Re: FileAPI use case: making an image downloading app

On Mon, Jan 10, 2011 at 6:11 PM, Eric Uhrhane <ericu@google.com> wrote:
>> #1) The spec says there is a 5000 file limit or directory.
>
> That's a conservative number I chose for performance reasons, not
> because of hard limits.  While most modern filesystems officially
> support far larger directories than that, I've been warned that many
> bog down quite a bit by the time you hit 10000 entries.  If anyone can
> point me to actual data on the major filesystems, I'm happy to bump
> that number up, but I feel that we should have some limit that
> generally works with decent performance on all the major platforms.
> If that means you have to do some work to work around the limit, well,
> you'd probably have to have done that to work around the slowness
> anyway, if you wanted to write a portable app.

Should specs really limit everything to the lowest common denominator?
 I'd sooner see spec recommendations on minimums: how many files an
implementation should be able to handle without error (assuming disk
space doesn't run out first), and an advisory on how many files it
should be handle without serious performance problems.  That gives
implementors the minimums they should test for, and it tells users the
maximums they should use for widest portability, but it doesn't place
arbitrary limitations on systems that can easily handle more.

COLLECTED MATERIAL -

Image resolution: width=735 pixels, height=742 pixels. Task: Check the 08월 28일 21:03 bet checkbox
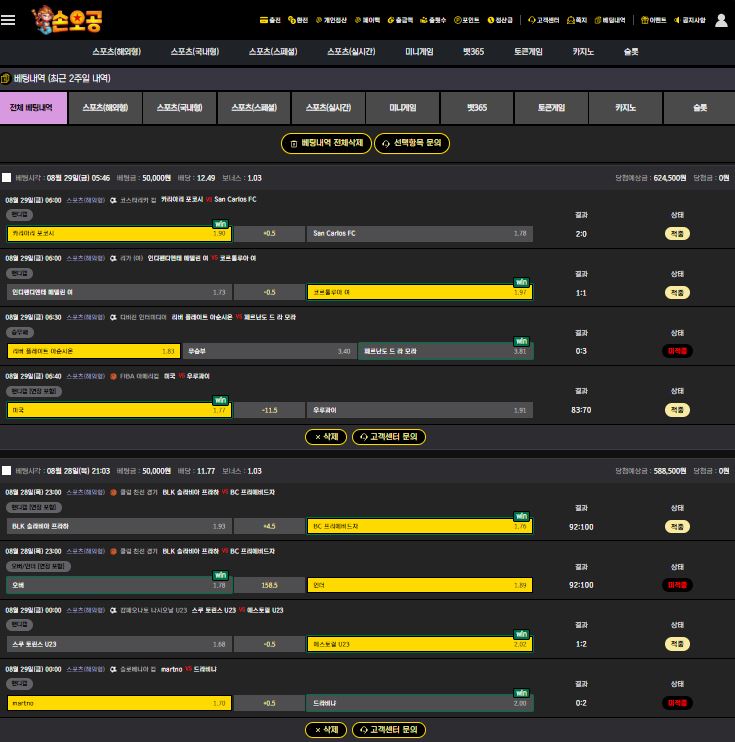pos(7,470)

GIVEN PROBLEM -
Reproduce the passage of the FileAPI message that starts with "I'd sooner see" and goes on through "easily handle more.". The data has no role in this exercise.

COMPLETE OUTPUT -
I'd sooner see spec recommendations on minimums: how many files an
implementation should be able to handle without error (assuming disk
space doesn't run out first), and an advisory on how many files it
should be handle without serious performance problems.  That gives
implementors the minimums they should test for, and it tells users the
maximums they should use for widest portability, but it doesn't place
arbitrary limitations on systems that can easily handle more.